### WORK TO COMPLETE
Copy, word for word, the lines of the entries below between the one with "You are a computer-use agent. 630x446 pixels." and the one with "Task: Open team 5700 dashboard", inclusive, and leave out everything else.

### DATA EXCERPTS
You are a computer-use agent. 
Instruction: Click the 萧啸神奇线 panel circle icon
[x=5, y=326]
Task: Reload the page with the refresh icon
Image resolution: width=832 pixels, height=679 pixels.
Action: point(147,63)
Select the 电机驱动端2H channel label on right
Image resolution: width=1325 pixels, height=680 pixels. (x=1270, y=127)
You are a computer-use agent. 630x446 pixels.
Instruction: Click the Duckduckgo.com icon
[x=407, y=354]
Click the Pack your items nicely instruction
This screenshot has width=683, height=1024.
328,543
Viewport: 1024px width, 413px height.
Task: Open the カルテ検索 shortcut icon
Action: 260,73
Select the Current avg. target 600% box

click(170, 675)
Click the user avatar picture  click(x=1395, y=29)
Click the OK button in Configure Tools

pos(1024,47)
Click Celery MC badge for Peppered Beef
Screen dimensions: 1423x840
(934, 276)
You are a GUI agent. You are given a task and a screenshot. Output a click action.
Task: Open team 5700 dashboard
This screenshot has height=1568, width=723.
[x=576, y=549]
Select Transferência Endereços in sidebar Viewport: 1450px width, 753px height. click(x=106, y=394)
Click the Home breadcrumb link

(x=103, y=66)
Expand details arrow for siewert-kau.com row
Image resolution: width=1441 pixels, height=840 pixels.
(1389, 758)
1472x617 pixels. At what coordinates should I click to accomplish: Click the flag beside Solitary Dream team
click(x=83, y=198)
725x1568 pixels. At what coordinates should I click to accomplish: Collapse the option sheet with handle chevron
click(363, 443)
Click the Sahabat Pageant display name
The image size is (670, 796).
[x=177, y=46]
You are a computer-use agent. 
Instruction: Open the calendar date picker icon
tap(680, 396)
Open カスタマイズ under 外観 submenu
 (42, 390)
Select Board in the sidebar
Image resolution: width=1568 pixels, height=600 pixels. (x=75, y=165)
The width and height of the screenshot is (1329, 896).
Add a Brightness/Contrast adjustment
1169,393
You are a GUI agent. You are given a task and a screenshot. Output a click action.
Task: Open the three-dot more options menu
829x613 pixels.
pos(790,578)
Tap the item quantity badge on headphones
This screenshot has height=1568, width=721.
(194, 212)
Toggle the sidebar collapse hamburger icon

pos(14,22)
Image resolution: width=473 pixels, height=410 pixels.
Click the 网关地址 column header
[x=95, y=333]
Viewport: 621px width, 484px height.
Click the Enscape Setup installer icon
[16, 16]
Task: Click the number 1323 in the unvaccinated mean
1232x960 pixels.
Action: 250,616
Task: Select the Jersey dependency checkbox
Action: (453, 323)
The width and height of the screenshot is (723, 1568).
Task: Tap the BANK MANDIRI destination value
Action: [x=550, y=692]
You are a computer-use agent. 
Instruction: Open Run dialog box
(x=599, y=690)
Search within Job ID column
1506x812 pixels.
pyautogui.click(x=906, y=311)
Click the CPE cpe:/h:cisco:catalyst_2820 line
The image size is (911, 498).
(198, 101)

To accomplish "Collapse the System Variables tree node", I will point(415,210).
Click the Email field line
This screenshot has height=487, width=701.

### EXPECTED ANSWER
You are a computer-use agent. 630x446 pixels.
Instruction: Click the Duckduckgo.com icon
[x=407, y=354]
Click the Pack your items nicely instruction
This screenshot has width=683, height=1024.
328,543
Viewport: 1024px width, 413px height.
Task: Open the カルテ検索 shortcut icon
Action: 260,73
Select the Current avg. target 600% box

click(170, 675)
Click the user avatar picture  click(x=1395, y=29)
Click the OK button in Configure Tools

pos(1024,47)
Click Celery MC badge for Peppered Beef
Screen dimensions: 1423x840
(934, 276)
You are a GUI agent. You are given a task and a screenshot. Output a click action.
Task: Open team 5700 dashboard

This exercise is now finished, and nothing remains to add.